### Task
Reproduce exactly the lines below, starting at the line that contains "Click the Postimage logo" and ending with the last line of the records, both included; leave out any pictures.

Start of Data extract

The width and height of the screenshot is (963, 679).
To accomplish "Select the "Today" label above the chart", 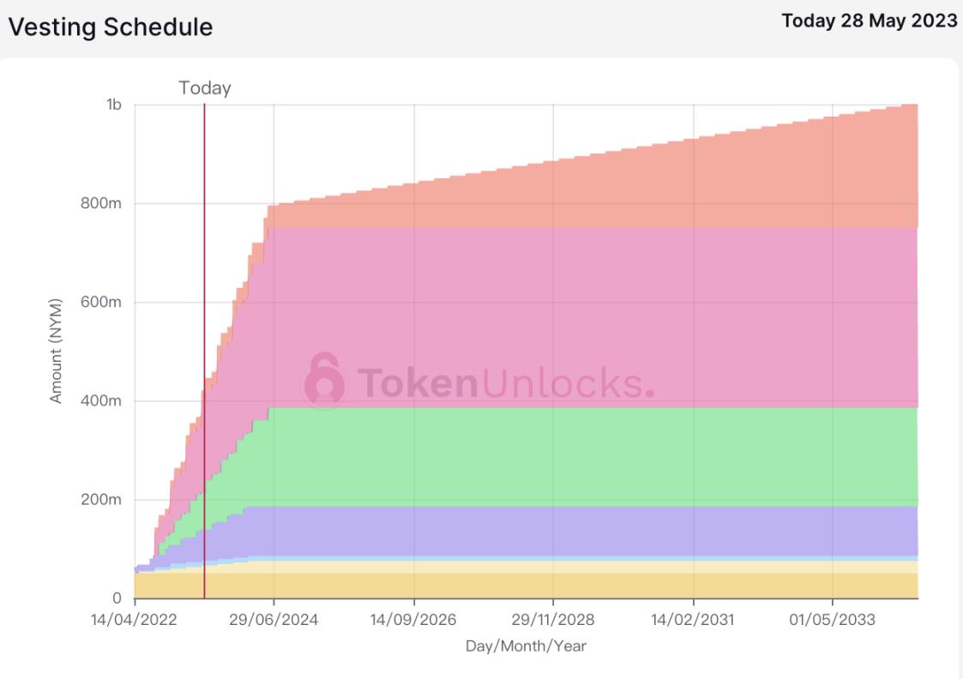I will point(205,87).
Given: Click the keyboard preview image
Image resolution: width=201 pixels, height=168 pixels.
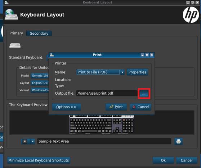Looking at the screenshot, I should (102, 124).
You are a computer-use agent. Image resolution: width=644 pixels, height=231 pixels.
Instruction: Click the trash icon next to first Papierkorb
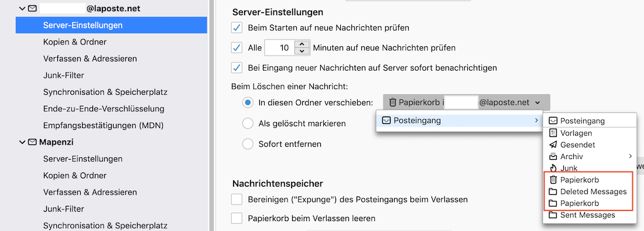553,180
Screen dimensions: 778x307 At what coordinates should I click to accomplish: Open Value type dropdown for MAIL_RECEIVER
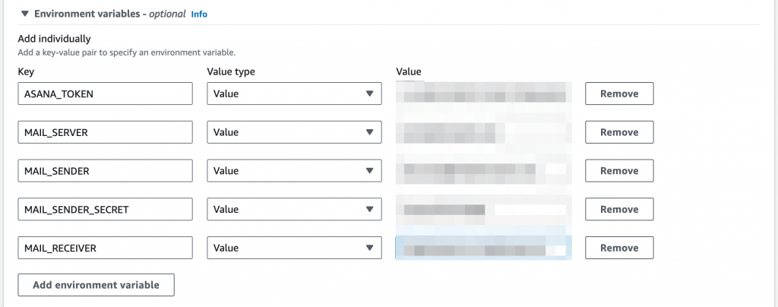pos(294,248)
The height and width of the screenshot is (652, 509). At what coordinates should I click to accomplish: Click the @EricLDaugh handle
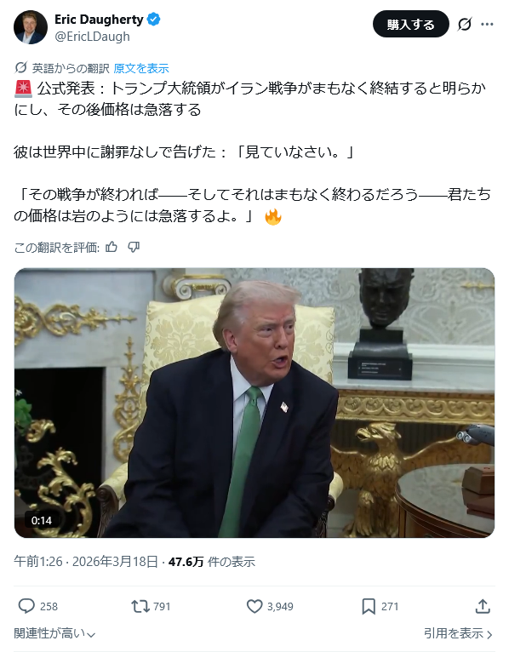coord(92,37)
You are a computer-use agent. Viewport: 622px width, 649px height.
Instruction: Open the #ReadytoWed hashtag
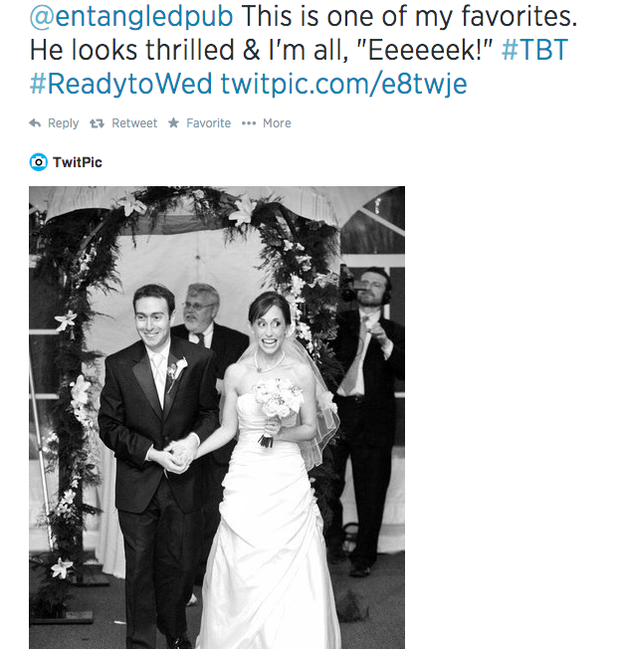coord(120,84)
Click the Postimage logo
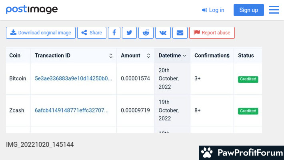The image size is (284, 160). (x=32, y=10)
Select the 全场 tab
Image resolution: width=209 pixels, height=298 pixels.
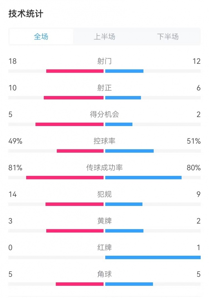[x=41, y=36]
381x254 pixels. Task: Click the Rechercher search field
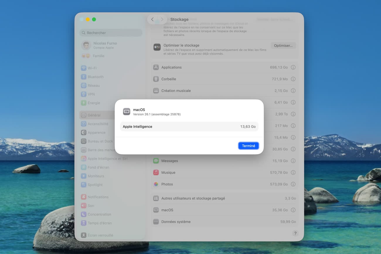(111, 33)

End of Data extract

### Result
Click the Postimage logo
The image size is (284, 160). (x=32, y=10)
Select the 全场 tab
Image resolution: width=209 pixels, height=298 pixels.
[x=41, y=36]
381x254 pixels. Task: Click the Rechercher search field
(111, 33)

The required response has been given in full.